# Noob



## CryptKicker64 (Sep 2, 2008)

Hey group! I have been lurking here for a bit....and i absolutely love this site! I just feel so at home and I love the fact that there are others that love this day as much as myself! Im so happy to meet everybody! And thanks for having this community!!


Niki
Jackson Tn


----------



## Wyatt Furr (Jun 5, 2006)

Howdy and Welcome


----------



## Bloodhound (Oct 16, 2007)




----------



## sharpobject (May 7, 2008)

Hi and welcome..... a lurker no more.


----------



## dynoflyer (Oct 8, 2006)

Hey noob! Glad you joined!


----------



## pyro (Oct 7, 2006)

Hello & Welcome


----------



## NickG (Sep 12, 2006)

welcome aboard!


----------



## ScareShack (May 26, 2006)

Welcome


----------



## HalloweenZombie (Jul 22, 2007)

Welcome to the forum CryptKicker.
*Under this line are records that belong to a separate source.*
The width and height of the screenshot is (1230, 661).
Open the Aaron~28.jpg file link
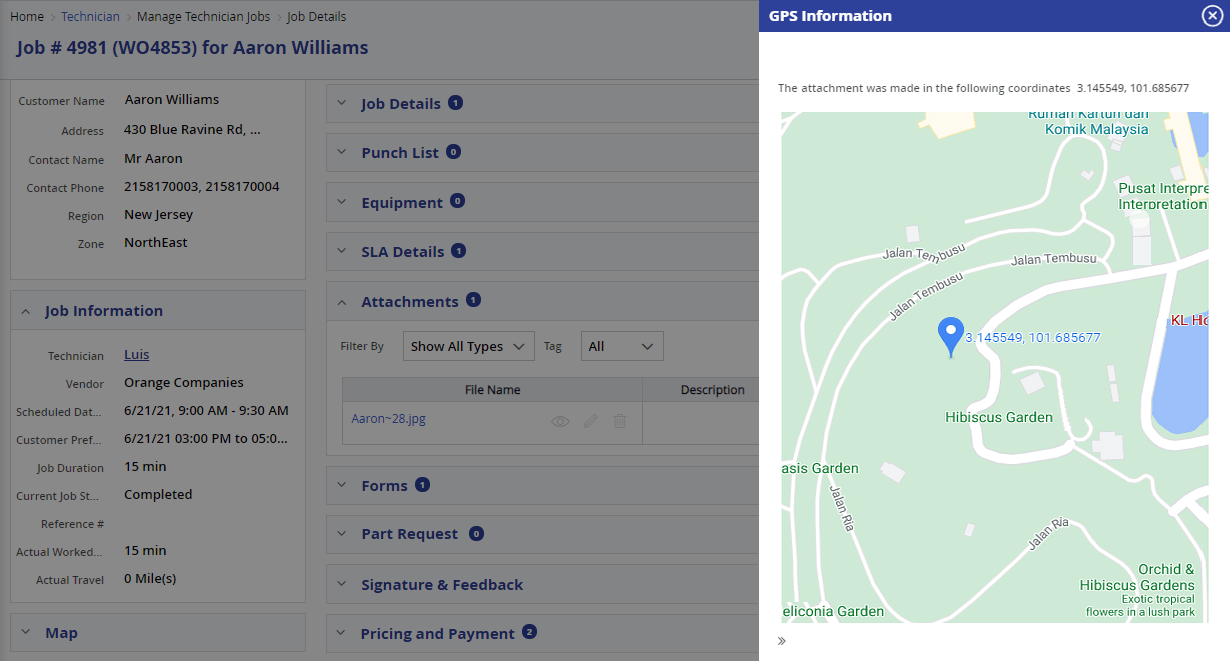[x=388, y=419]
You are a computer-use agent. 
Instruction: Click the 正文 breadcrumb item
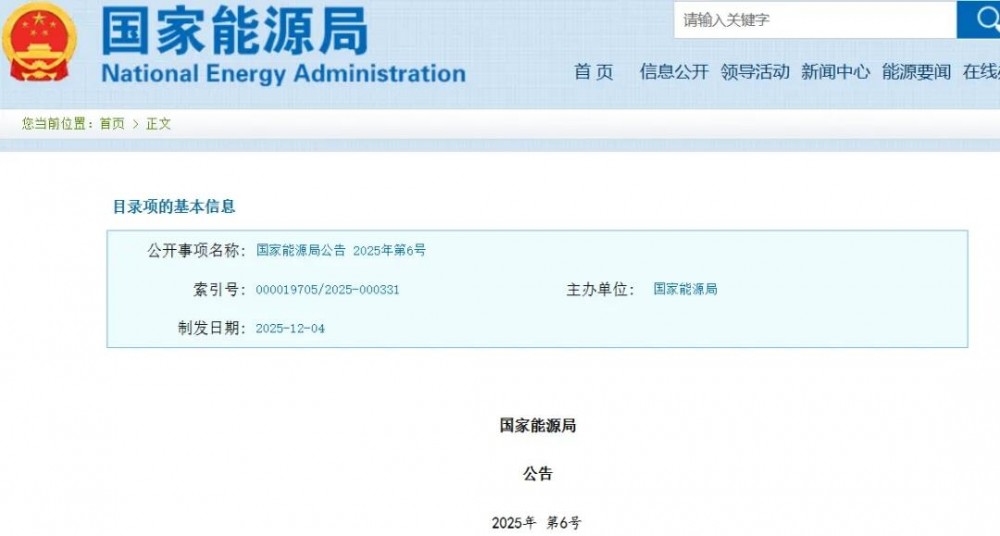pos(159,124)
It's a graveyard smash!


----------



## slightlymad (May 25, 2006)

Its nice when new ghouls come out of the closet


----------



## Hellvin (Jul 6, 2008)

Welcome Cryptkicker


----------



## Spooky1 (Aug 25, 2008)

Welcome CryptKicker, we were all noobs once.


----------



## Spooklights (Jul 4, 2006)

Welcome!


----------



## The_Caretaker (Mar 6, 2007)

Now that we have our clutches in your soul you are dooomed to be forever a part of hauntforum


----------



## Gothic Nightmare (Jul 19, 2007)

Welcome!


----------



## Lilly (Jun 13, 2006)

welcome cryptkicker...


----------



## Fiend4Halloween (Aug 28, 2008)

ooh, a voyeur...on the outside lookin in. Welcome to the best Haunt forum on the web.


----------



## CreepyCanmore (Mar 27, 2007)

Welcome and have fun.


----------



## Ghostess (Aug 21, 2005)

Welcome!


----------